Ricopia parola per parola le righe partendo da quella che contiene "At what coordinates should I click to accomplish: Click" e fermandoti dopo quella che contiene "coord(274,303)". Escludi le immagini dalla risposta.
══ Voci di dati ══
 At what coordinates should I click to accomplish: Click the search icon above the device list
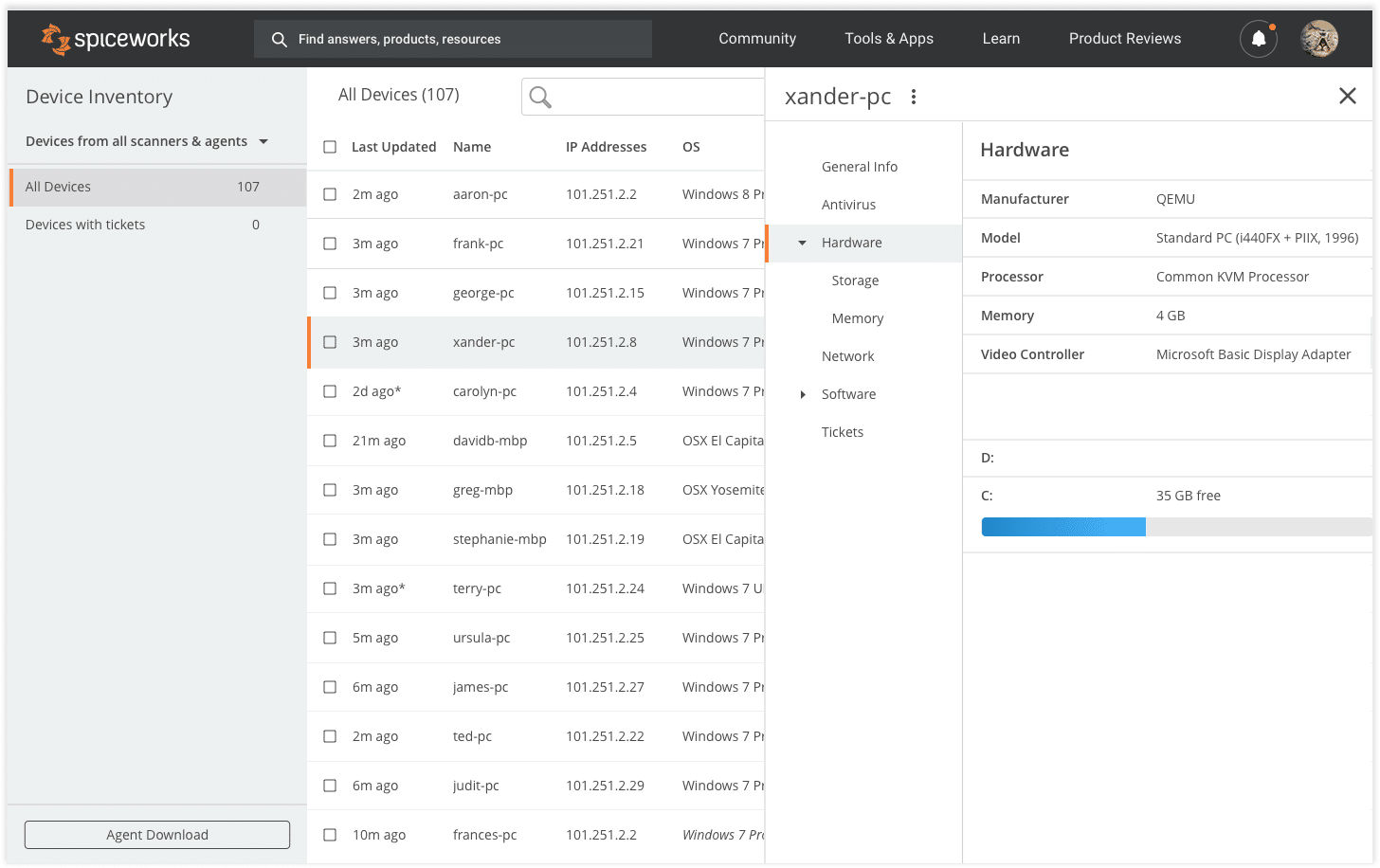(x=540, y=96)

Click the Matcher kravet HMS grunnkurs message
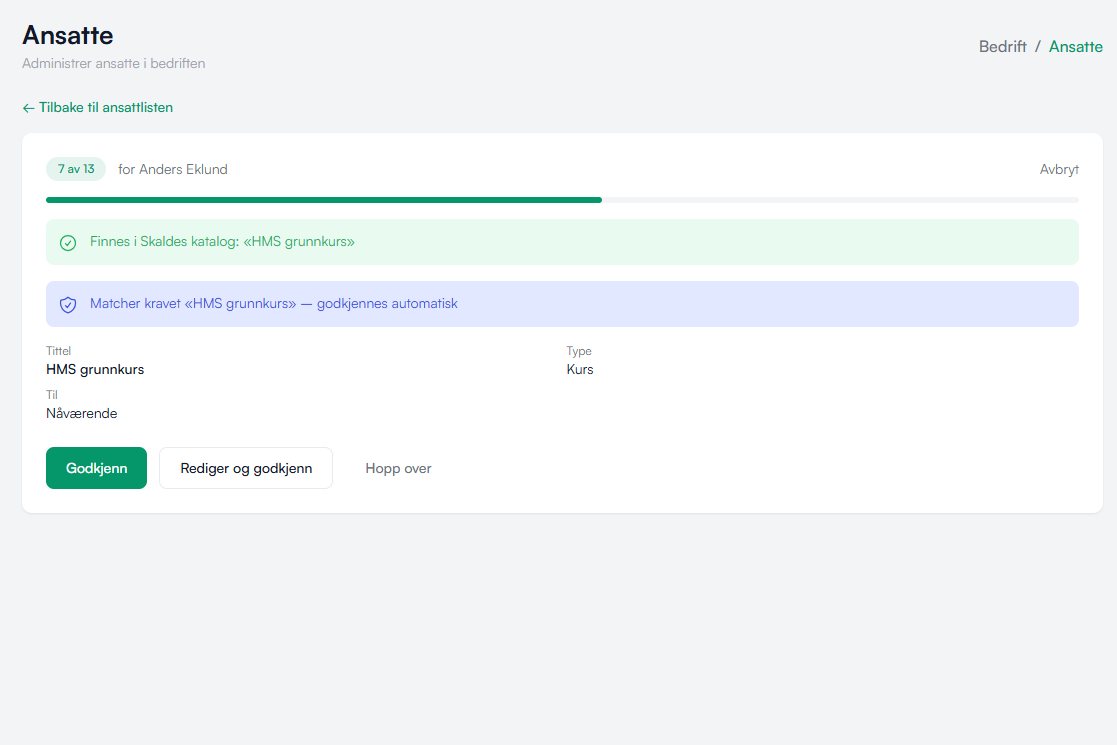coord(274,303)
═══
══ Voci di dati ══
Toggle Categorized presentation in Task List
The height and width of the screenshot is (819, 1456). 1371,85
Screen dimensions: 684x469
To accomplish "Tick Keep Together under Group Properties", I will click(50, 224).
═══
══ Voci di dati ══
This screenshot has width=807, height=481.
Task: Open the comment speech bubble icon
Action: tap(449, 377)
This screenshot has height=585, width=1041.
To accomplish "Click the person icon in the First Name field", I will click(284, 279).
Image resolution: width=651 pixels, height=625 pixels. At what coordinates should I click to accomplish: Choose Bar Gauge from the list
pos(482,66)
═══
§ Risposta qui sotto:
 At what coordinates should I click to accomplish: Click the search icon above the device list
(x=540, y=96)

Click the Matcher kravet HMS grunnkurs message
coord(274,303)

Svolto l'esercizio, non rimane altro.